Extracted text:

↓↓↓

# DIY Fog System



## Niila (May 23, 2008)

Hello folks!

Im building a viv for my future treeboa, and as you know it needs to stay humid enough even if im not at home for a weekend or more.


So heres the idea i came up this week


Basically its just a hidden watertank with ultrasonic fogger put inside. Its supposed to be located at the top rear of the box, maybe hidden in the fake rock.
Im not sure about the material yet, as i dont know how well regular water-proof plywood handles liquid water for longer times. Sure its possible to put laquer coat on it or use glass to build the tank.. However silicon or something similar must be used to seal it.

In order to separate the actual viv from the tank, a piece of mesh can be used. Its very important to build the mesh "snakeproof" as touching "vaporizing" water hurts quite alot.

The tank must be refilled and cleaned time to time, so building a hatch is necessary. Nothing special here, hinged hatch is the best in my humble opinion. 

To make the fog flow little more, couple of 12V fans can be installed to the rear panel, just above the water line. They also serve as ventilation holes for the tank when they are not active. 
I would buy a decent (quiet and longlife) pair from the computer store. Fans should be connected via regular 12V wallwart to the same timer with the fogger(s). 
This is where you may need some soldering skills

Its best to wait until i have built it and tested it 

Any suggestions or warnings are warmly welcome!


----------



## GlasgowGecko (Feb 23, 2008)

Hey, sounds ok, but the humidity will surely cause the electrics in the fan to fail as they aren't sealed o the elements are they?

You could have a water tank the same, buy a simple water pump with a thin hoes running from it across the top of the viv, with holes in it.... hey presto - Rain! Put the pump on a digital timer for 15-20 seconds (need to check volumes obviously) and it should work well.


----------



## Niila (May 23, 2008)

There arent much of an electrics inside a 12V fan, but the humidity can indeed cause problems with bearings if regular fans are used.

In case we cant use fans, it should still work ok.

Yeah, rain-maker is surely one possibility. I just happen like the fog more simply because it looks better and its silent.

Edit: I think if we leave the space between the water and the top of the tank just to about two inches, the fog kind of presses itself out of the tank efficiently enough. Do I make sense?


----------



## Spikebrit (Oct 23, 2006)

got a better one fore you, i've seen it used with cham and dart keepers.

Get a humidifer from argos for twenty quid, attach some piping to the nozel on the humidie and split it so that a pipe drop into each tank. Sent the time on the humidfies, they normally last with water for about 4 days before you need to top it up and it solves so many problems. and easy as well.


----------



## _simon_ (Nov 27, 2007)

I don't know if you've actually used one before but the fogger I've got and don't use anymore would get through water stupidly fast, although the effect is really nice I found it quicker to just spray the enclosure with a hozelock spray.


----------



## Niila (May 23, 2008)

Thanks for the idea, but as i live in Finland we dont have argos, however i found one from Finland, but it costs 55e.

I do use regular spray can, but the point is im not always here. I know foggers work quite efficiently, but thats why i build rather large tank for it, it should last atleast one week.


----------

↑↑↑

Short task: Print out, word for word, everything in the fog system thread from "There arent much" down to "still work ok.".

Data supplied:
↓↓↓

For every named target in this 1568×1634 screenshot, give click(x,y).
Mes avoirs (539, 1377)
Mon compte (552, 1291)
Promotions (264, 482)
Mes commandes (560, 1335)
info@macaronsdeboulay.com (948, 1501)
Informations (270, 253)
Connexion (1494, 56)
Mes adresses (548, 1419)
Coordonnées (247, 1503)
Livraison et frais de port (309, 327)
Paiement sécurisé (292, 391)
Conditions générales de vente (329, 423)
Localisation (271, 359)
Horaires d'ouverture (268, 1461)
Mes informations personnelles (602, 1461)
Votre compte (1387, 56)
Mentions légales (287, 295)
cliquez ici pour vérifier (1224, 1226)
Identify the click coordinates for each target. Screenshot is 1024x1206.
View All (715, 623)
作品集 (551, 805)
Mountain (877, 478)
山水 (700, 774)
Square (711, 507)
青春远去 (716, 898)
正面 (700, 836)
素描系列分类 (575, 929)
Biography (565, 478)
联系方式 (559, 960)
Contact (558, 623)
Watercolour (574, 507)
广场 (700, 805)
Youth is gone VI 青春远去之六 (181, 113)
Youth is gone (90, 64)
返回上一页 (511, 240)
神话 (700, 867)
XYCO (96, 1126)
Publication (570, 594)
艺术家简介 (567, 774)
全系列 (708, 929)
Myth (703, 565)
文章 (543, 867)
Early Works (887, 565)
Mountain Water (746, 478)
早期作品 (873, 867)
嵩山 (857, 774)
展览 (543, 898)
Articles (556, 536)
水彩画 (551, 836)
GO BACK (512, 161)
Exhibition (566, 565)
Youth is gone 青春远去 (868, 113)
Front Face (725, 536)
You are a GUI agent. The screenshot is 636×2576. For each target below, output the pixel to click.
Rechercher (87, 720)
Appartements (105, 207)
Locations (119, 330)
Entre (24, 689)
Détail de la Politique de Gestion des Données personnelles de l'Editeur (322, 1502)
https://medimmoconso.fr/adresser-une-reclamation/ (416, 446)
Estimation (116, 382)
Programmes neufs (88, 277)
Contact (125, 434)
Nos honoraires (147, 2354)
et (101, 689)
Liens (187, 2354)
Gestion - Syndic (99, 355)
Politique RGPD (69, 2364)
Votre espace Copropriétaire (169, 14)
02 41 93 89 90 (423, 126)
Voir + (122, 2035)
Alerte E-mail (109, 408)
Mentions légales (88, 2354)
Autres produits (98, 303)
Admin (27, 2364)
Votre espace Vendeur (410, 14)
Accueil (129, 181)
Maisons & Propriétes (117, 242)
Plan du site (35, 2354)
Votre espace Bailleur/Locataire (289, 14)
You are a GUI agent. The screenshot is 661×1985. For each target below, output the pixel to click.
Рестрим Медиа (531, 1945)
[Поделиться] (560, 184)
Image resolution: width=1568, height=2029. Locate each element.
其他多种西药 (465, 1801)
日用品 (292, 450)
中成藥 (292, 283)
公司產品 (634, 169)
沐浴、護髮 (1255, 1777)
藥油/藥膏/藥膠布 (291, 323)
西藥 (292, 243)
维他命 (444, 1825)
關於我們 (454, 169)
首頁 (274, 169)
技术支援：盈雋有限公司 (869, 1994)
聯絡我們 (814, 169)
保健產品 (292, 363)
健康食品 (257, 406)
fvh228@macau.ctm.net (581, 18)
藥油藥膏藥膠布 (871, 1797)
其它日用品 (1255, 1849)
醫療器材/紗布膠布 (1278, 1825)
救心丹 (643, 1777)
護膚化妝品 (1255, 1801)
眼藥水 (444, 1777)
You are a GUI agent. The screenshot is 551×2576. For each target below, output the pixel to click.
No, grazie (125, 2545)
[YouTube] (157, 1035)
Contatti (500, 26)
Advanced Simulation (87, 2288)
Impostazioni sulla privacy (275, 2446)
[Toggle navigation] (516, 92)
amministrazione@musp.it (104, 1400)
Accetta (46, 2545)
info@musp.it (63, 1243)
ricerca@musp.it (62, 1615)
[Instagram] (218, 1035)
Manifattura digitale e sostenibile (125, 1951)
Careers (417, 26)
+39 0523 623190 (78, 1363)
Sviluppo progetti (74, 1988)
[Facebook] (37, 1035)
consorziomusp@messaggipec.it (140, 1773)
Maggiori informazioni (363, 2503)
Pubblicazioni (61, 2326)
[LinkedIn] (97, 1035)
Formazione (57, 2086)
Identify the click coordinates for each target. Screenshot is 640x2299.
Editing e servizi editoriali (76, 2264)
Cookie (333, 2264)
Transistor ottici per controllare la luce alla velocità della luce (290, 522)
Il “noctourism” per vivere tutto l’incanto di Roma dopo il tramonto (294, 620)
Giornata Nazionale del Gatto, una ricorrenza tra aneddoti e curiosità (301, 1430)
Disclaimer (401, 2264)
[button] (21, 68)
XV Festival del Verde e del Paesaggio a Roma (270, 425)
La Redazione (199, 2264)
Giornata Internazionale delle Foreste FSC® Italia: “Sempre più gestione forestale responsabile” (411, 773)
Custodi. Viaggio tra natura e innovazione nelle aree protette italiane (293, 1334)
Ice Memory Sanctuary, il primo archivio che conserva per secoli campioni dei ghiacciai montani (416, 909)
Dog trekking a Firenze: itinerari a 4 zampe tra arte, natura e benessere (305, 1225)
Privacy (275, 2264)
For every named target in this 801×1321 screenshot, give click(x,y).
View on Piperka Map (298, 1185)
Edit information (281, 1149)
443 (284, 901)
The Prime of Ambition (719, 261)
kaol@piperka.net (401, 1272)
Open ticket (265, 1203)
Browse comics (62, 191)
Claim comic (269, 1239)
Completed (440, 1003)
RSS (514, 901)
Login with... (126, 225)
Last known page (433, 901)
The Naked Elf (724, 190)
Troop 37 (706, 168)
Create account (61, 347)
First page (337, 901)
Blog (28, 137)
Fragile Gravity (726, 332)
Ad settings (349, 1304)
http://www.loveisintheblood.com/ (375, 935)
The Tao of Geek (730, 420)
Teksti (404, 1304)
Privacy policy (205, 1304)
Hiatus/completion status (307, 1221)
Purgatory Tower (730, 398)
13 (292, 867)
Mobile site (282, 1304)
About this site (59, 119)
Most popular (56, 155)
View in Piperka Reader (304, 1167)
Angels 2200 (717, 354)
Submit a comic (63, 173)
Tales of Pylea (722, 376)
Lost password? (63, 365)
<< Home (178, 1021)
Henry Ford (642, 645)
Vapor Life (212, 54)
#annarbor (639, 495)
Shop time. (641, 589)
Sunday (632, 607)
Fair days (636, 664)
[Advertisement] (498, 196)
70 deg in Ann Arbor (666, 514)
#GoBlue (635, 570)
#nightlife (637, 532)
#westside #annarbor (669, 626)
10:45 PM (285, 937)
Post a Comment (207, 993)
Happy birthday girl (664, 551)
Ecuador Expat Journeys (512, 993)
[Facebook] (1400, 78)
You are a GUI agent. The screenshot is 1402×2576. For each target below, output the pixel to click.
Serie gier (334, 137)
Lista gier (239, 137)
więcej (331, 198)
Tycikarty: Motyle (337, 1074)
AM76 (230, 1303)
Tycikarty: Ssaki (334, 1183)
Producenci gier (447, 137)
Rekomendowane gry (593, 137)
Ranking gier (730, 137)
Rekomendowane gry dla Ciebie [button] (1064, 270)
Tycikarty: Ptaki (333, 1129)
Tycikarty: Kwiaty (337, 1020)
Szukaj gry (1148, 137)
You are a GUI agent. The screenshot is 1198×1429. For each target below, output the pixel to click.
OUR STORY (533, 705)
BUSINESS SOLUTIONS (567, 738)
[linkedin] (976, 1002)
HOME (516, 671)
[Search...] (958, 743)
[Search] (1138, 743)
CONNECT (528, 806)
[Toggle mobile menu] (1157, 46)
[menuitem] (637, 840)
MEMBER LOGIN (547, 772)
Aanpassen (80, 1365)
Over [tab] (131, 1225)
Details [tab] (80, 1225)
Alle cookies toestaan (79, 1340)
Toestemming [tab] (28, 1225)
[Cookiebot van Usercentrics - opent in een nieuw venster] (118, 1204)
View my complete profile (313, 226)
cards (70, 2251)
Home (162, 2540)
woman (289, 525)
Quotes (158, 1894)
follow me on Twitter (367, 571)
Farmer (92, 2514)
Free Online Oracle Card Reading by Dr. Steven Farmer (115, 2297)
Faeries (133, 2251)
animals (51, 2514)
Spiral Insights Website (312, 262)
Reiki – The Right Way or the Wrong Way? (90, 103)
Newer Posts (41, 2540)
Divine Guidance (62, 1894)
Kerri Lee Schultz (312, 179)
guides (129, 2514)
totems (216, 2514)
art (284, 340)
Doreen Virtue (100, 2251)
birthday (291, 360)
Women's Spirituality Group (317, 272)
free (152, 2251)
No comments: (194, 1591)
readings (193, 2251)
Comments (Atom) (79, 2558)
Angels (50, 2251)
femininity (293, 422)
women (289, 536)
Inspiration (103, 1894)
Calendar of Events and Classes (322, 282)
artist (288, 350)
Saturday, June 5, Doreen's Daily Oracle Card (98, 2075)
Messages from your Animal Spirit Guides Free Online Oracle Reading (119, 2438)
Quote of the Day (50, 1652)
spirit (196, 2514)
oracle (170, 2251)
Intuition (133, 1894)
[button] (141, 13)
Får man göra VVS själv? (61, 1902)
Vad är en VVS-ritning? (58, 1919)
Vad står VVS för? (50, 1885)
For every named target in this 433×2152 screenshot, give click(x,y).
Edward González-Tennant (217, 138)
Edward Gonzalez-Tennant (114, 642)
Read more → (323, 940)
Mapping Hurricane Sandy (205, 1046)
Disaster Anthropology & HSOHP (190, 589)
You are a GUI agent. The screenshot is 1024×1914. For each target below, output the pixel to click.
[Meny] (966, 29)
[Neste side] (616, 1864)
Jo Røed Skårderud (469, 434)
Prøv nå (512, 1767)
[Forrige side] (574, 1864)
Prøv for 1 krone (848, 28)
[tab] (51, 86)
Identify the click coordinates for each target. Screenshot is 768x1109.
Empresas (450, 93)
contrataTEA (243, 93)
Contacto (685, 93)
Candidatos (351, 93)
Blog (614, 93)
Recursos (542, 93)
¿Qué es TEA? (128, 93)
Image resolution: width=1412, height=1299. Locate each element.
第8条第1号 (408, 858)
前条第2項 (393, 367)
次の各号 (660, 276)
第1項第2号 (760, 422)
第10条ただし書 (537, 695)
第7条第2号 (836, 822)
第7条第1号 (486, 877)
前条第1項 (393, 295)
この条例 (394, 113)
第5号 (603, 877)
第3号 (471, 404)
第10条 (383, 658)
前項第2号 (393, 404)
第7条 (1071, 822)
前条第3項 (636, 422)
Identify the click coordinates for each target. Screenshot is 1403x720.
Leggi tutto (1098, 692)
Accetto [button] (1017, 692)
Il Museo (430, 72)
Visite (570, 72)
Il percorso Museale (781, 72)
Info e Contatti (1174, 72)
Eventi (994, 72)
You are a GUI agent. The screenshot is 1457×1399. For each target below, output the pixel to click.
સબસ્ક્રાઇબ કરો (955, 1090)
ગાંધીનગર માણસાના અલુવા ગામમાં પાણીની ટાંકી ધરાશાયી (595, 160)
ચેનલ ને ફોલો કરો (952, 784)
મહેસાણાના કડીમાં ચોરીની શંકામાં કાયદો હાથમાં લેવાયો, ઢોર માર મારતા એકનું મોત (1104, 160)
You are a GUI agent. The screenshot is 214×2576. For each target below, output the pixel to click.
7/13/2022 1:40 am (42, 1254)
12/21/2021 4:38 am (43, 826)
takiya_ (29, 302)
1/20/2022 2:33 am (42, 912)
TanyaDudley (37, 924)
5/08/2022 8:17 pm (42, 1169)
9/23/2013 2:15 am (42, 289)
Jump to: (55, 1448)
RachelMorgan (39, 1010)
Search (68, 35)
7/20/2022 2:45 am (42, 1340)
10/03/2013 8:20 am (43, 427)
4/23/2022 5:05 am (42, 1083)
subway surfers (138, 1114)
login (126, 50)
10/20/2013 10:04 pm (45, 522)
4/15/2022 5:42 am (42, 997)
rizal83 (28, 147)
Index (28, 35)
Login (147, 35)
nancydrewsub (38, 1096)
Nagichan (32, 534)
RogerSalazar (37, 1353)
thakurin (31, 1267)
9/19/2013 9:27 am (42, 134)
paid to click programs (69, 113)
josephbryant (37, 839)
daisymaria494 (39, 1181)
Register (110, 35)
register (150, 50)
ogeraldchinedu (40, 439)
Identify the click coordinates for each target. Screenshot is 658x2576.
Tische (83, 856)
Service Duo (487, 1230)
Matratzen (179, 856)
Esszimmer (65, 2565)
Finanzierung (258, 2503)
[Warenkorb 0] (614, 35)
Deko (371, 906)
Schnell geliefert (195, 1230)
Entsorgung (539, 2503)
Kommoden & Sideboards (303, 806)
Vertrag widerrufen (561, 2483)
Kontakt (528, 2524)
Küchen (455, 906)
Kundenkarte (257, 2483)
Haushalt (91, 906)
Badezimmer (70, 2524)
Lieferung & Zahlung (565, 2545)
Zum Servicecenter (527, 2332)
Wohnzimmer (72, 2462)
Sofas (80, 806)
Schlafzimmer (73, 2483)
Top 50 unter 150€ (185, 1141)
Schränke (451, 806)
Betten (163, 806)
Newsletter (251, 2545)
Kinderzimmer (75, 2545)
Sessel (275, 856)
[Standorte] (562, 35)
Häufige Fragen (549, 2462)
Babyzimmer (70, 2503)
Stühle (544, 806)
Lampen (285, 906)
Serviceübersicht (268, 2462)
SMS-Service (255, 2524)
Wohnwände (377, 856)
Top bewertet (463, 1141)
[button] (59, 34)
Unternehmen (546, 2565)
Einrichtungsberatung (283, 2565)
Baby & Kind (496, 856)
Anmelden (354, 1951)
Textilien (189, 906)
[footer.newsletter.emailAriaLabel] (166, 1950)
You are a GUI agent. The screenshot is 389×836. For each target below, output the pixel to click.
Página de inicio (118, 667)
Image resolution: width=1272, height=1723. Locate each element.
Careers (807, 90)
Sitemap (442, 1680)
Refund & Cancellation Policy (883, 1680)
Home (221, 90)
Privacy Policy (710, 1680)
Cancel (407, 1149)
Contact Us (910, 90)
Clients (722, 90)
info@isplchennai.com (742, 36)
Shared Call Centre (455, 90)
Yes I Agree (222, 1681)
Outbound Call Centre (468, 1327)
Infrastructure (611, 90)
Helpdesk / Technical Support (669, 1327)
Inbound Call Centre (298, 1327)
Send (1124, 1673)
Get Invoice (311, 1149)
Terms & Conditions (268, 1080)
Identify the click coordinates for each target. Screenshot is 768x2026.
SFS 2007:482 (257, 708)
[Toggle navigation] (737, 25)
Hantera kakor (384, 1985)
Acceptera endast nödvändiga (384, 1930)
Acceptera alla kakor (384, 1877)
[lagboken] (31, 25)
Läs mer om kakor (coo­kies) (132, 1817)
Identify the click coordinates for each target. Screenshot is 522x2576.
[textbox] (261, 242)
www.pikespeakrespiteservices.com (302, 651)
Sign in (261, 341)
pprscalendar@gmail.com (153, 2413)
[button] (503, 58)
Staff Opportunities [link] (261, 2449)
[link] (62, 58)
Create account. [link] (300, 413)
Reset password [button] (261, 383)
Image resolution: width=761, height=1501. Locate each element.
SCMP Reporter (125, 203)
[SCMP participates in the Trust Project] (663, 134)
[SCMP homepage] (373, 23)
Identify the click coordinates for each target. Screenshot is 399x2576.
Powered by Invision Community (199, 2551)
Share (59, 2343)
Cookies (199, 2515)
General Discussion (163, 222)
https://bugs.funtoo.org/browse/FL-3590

↑↑↑

Completed task:
There arent much of an electrics inside a 12V fan, but the humidity can indeed cause problems with bearings if regular fans are used.

In case we cant use fans, it should still work ok.